Safety should be a priority in the ongoing campaigns which are disguised as civic education. Security agencies must assure us they are able to protect us. The fact that someone penetrated crowds and hurled three grenades at innocent people exposes the lapses in our security apparatus.

I fail to understand the security lapse at the meeting.  How could the police have allowed the clergy, (who they know are firmly ‘Red,’) to hold a meeting of such a magnitude without an elaborate security plan?

It is appalling that police were nowhere in sight at the meeting attended by hundreds of thousands of.  When the attack took place we are told a pastor told people to relax because it was an electric fault.  If police were present, they probably would have prevented further mayhem.

Since it is unlikely we will ban these rallies, Commissioner Matthew Iteere must now be prepared to show us that his force of over 40,000 deserves pay.

I have seen lorry loads of anti-riot police packed at Ngara to keep hawkers at bay from the city centre.  For now, deploy these officers to such meetings.  (I bet council askaris assisted by the national Youth Service can handle the hawkers).

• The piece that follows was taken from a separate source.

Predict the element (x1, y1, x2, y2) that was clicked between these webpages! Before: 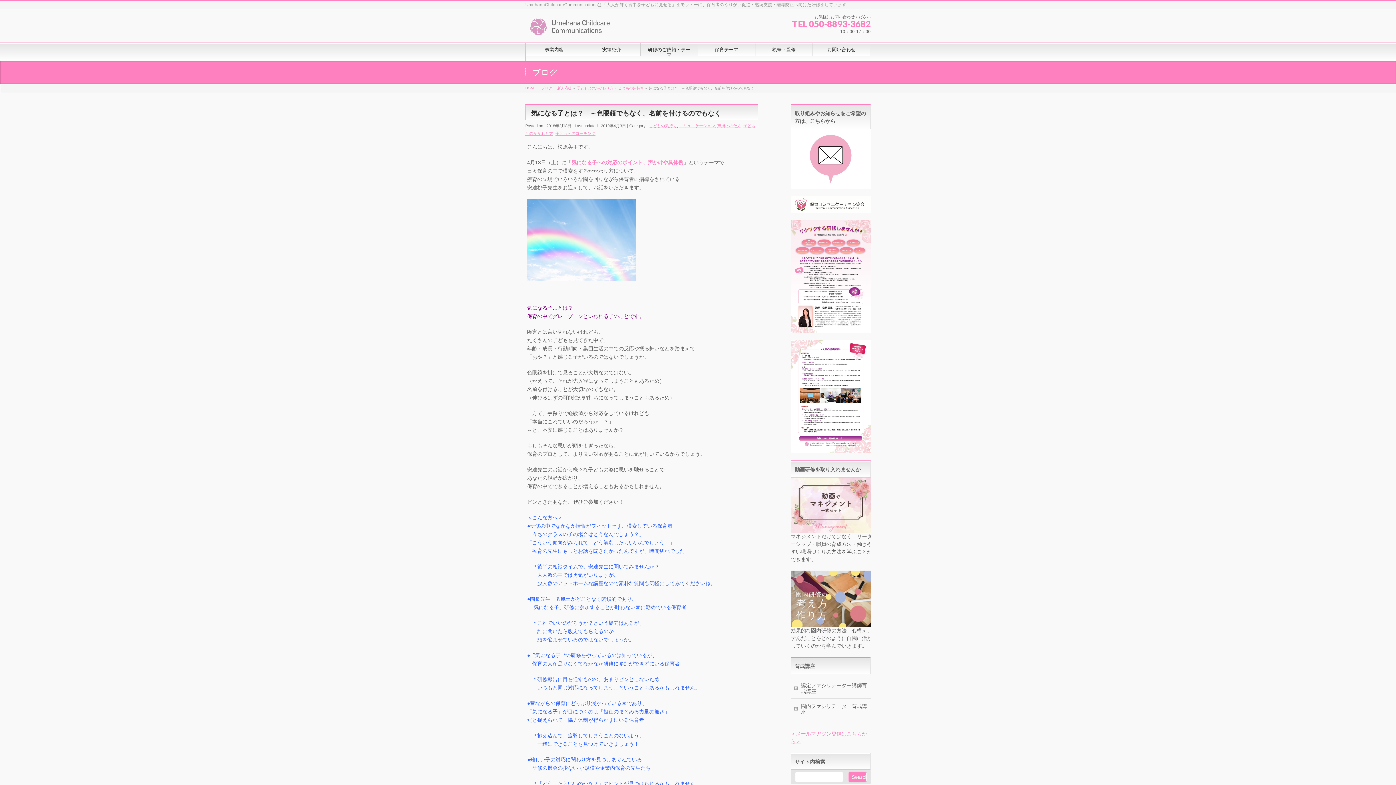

Intelligence gathering would have told police that this was not simply a crusade but a No campaign rally. They should have known politicians were likely to ‘invade’ the meeting. With this in mind security should have been heightened.

The clergy are also in the dock on this one. We are made to understand that this was a crusade.  Not a campaign meeting.  I recall seeing fathers, mothers and children at Uhuru Park.  I can bet that if they knew this was a katiba rally, they would probably not have taken their families along.

 My last charge on the clergy could hinge on ethics and morals but I still wonder why our bishops are getting their ‘hands dirty’ with politicians.  They say theirs is about opposing a document that is morally wrong but I question their strategy in partnering with politicians in the campaign. They are giving the politicians an undue platform.

By the way, we have heard hate speech mongers have been identified. When are they going to be arrested and prosecuted?

The cohesion commission is no longer our “baby commission setting up its secretariat.” We are eager to see action on the hate speech mongers who are a key inspiration to criminals and would-be attackers.

Statements they have summoned ‘certain’ politicians are not impressive. These people continue to wield impunity which must be nipped.

To remind Chairman Mzalendo Kibunjia and his team of eight, we selected them to deal with hate speech. Theirs is a clear mandate: to watch and listen for us and facilitate arrests. I am tired of the “we are carrying out investigations” cliché.

Beyond the use of government machinery to protect innocent lives and apprehend the criminals, patriotism should be at its best now.

Whether you are ‘Green’ or ‘Red’ the Uhuru Park attack affects all of us in equal measure. This is our country and whether we pass or reject this Constitution we will remain Kenyans.

The reason we have a referendum is to make that crucial decision fairy and “respect the will of the people.”